Excerpt>
__________

The first two weeks of March in York Region (north of Toronto/ south of Lake Simcoe) have been busy ornithologically. There are still some winter visitors lingering while an influx of spring arrivals has steadily swelled the bird population.

Craig Corcoran had the region's first KILLDEER west of King City on March 6, then the flood gates opened and Killdeer seem to be all over the place now. I had over a dozen during a bike ride west of Newmarket on Monday. Similarly, RW Blackbirds and Cm Grackles have flooded into the region since the first reported arrivals March 3rd. SONG SPARROWS have moved into several locations since last Friday. HORNED LARKS have been singing their beautiful tinkling songs in many local fields since late February. Brenda Near had a pair of EASTERN BLUEBIRDS east of Mount Albert on Tuesday.

The open area along the river between Holland Landing and Bradford is always worth checking in March (at least for York Region birders) as it yields many waterfowl species each spring. Bruce Brydon observed the first confirmed TUNDRA SWANS March 8 when he counted 35 in the fields on the west side of Bathurst St. N. He also had the first flock of NORTHERN PINTAIL that day. Tundra Swan numbers grew to 400+ by Saturday when Denise Potter was birding the area and the total swelled to 600+ by Tuesday noon. Lev Frid checked the Bathurst St. fields this afternoon and found 128 TUNDRA SWANS, ten SNOW GEESE (including a blue one), and over 100 Pintail.

__________

Entries provided>
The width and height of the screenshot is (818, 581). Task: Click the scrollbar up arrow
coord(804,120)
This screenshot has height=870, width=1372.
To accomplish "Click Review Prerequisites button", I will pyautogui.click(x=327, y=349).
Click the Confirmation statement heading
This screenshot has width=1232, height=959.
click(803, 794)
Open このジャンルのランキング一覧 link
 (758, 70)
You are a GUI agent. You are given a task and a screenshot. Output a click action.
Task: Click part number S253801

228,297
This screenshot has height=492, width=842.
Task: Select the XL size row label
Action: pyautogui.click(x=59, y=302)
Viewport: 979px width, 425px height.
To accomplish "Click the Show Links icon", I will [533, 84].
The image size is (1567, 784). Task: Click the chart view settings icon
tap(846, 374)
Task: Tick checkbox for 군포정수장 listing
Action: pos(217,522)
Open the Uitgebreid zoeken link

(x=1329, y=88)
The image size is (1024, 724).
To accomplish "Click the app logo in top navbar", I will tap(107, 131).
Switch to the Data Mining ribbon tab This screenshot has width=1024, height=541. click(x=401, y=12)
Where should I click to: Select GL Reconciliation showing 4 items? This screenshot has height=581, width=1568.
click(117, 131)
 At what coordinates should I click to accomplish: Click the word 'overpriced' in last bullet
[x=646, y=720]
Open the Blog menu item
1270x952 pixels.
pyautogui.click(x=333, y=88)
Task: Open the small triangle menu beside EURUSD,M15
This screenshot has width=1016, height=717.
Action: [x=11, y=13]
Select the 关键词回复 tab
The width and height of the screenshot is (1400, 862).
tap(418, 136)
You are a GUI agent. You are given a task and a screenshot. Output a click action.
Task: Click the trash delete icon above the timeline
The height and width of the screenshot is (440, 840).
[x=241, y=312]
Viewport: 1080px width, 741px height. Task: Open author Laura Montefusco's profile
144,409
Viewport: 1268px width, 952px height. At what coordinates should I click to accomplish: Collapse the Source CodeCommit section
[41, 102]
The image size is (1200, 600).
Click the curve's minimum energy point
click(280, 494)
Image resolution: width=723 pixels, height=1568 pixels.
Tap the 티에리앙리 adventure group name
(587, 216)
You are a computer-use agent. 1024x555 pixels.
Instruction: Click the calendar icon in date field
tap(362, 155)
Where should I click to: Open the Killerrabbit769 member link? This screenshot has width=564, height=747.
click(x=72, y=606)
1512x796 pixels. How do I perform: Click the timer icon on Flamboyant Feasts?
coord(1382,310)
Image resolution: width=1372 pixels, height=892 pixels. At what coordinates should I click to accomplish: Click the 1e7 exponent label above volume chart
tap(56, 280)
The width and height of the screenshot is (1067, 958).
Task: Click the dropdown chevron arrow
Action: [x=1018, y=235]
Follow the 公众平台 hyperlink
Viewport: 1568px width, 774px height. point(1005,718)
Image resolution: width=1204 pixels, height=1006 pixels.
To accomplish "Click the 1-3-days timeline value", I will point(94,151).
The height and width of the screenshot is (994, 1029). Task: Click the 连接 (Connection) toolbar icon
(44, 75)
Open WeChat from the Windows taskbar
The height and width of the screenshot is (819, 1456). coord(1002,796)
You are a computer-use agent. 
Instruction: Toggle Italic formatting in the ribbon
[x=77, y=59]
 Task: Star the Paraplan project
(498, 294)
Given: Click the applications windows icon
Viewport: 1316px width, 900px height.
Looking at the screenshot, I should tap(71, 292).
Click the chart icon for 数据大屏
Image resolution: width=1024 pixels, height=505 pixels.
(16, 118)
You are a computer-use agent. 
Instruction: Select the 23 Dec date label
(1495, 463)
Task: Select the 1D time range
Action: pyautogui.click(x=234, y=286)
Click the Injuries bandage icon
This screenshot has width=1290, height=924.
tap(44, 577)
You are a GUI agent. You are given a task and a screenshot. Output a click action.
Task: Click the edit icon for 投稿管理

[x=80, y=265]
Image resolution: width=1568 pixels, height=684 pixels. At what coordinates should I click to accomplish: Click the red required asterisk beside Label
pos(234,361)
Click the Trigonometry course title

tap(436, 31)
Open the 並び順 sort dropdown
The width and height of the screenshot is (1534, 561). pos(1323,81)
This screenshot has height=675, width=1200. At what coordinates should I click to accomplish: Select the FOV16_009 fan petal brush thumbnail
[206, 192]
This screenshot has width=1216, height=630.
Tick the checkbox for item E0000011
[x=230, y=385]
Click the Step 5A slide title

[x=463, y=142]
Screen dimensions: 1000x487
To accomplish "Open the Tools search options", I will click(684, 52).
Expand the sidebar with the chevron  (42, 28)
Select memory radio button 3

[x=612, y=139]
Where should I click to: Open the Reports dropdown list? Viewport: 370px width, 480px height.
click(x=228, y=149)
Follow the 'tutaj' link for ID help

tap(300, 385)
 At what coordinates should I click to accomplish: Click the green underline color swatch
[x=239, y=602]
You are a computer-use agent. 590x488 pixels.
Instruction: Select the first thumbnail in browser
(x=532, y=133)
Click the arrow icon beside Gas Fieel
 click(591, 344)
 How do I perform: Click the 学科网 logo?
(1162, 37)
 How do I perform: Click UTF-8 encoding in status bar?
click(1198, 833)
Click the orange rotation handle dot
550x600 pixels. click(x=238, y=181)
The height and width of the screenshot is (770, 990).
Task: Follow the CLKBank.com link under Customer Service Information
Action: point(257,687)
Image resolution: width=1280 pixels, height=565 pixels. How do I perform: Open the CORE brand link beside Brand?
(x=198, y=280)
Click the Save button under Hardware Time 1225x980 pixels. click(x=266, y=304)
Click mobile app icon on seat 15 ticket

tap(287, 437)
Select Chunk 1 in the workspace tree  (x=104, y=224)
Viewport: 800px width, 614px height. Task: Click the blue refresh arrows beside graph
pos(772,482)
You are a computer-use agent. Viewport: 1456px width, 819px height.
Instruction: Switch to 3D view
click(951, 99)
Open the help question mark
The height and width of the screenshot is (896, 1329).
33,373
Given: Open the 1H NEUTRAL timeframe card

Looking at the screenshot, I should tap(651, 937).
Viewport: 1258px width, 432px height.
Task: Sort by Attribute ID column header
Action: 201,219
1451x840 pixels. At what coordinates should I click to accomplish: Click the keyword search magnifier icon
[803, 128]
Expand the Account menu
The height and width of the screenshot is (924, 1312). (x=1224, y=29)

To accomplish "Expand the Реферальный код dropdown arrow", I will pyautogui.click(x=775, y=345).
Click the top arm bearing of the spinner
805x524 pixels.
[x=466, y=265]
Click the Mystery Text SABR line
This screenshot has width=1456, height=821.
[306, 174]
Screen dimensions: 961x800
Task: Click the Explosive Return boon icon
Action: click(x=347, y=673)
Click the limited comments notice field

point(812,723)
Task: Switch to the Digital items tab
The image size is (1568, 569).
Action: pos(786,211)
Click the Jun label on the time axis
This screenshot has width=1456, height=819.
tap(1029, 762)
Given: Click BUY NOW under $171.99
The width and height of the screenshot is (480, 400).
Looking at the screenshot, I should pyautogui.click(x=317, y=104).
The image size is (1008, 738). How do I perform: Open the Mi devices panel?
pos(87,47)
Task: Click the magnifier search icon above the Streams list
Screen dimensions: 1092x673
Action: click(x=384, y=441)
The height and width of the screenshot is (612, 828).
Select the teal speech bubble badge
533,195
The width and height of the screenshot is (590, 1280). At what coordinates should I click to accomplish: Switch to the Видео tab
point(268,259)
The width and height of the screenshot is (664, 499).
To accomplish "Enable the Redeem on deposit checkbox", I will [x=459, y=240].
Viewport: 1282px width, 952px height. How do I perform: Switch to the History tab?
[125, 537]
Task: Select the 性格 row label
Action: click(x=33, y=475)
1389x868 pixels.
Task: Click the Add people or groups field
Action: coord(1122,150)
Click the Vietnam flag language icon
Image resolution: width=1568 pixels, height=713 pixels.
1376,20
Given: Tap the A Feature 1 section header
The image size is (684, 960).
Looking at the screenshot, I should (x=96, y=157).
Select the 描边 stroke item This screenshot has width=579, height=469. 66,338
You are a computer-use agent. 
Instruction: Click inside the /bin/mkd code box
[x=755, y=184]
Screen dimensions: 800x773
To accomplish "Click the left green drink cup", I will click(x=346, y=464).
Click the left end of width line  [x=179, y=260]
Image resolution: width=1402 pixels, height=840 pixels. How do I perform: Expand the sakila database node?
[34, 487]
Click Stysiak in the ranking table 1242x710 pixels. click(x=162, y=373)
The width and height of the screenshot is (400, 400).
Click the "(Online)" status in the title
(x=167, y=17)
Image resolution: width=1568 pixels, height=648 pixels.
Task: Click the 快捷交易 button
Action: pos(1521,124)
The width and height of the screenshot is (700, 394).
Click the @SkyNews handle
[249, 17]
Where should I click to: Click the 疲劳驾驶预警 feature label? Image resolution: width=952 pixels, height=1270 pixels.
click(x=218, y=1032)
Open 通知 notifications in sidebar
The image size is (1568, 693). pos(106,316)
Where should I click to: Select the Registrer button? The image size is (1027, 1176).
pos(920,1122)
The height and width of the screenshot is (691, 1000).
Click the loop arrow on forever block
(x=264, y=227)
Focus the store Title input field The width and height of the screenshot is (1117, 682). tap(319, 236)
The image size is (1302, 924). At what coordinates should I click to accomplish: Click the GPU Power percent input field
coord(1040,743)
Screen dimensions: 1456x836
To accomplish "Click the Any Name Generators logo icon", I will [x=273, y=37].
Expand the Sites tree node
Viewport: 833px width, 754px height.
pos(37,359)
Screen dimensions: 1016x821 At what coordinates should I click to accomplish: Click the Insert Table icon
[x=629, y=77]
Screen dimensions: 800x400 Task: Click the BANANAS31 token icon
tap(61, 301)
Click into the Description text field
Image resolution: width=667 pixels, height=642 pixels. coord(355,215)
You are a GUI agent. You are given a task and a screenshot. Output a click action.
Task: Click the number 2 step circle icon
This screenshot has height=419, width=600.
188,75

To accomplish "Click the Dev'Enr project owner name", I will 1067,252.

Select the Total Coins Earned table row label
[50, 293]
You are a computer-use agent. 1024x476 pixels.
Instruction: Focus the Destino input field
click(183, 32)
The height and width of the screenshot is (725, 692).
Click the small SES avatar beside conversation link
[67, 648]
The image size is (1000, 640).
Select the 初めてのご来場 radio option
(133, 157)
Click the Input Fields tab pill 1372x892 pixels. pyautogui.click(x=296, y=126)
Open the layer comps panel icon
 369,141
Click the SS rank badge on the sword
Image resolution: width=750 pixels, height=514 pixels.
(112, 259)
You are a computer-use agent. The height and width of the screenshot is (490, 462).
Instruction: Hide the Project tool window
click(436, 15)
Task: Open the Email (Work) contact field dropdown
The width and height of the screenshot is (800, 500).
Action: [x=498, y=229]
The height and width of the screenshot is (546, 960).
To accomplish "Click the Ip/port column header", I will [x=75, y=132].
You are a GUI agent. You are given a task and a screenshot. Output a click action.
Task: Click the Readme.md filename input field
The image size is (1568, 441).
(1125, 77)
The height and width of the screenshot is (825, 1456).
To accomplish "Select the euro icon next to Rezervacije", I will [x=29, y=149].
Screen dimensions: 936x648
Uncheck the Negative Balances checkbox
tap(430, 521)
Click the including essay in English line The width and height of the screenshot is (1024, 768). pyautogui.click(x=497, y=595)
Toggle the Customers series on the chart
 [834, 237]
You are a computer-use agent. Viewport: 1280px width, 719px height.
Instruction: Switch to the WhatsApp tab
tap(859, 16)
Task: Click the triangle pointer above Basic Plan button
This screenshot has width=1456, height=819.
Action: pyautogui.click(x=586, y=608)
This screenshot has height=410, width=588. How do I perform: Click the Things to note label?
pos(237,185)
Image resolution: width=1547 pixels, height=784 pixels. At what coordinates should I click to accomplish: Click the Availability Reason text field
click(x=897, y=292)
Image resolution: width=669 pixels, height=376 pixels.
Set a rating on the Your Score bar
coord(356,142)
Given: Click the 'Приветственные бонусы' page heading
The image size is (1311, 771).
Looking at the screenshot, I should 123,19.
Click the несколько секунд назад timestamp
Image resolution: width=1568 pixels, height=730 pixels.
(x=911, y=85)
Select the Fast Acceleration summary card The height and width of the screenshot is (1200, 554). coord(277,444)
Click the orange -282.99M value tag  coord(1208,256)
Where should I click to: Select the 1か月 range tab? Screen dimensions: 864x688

__________

Problem set>
[1] List every person named in the York Region bird report.
[2] Extend the York Region bird report with a further paragraph that picks up after its final sentence.

Answers by task>
[1] Craig Corcoran, Brenda Near, Bruce Brydon, Denise Potter, Lev Frid

[2]
Last Friday nine SNOW GEESE (with one dark morph) were present at this location. Between the flooded fields on Bathurst St. N. and nearby Soldier's Bay on the north side of Queensville Sdrd. there was a good selection of ducks Wednesday including GADWALL (2), AM. WIGEON (3), N. SHOVELER (2), BUFFLEHEAD (6), COMMON MERGANSER (30), HOODED MERGANSER (3), RING-NECKED DUCK (12), MALLARD, BLACK, and REDHEAD (3).

In the "lingering winter birds" department, Denise Potter had three SNOWY OWLS in the Ravenshoe Road area Saturday while Sue Menzies had three more in the Holland Marsh vegetable fields south of Bradford the same day. I had one Snowy in the latter location as recently as Tuesday. These northern visitors will likely depart soon if they have not gone already. I'll be checking this weekend. On Friday I observed a large flock of SNOW BUNTINGS south of Ravenshoe Road and west of Yonge St. in SW Keswick. Denise counted 200 of them when she visited the same location Saturday. One NORTHERN SHRIKE was still present along Bathurst St. N. on Wednesday.

On Tuesday Kevin Shackleton had a flock of 20 WHITE-WINGED CROSSBILLS at #18580 Dufferin Street west of Newmarket and I had a dozen or more PINE SISKINS in the nearby Cawthra Mulock reserve that same day. The sweet sounds of a BROWN CREEPER singing and several GOLDEN-CROWNED KINGLETS doing likewise was a pleasure to hear as I hiked through the property. Near the reserve entrance at Bathurst I watched a COOPER'S HAWK flashing its white undertail coverts in a courtship display over the first conifer stand.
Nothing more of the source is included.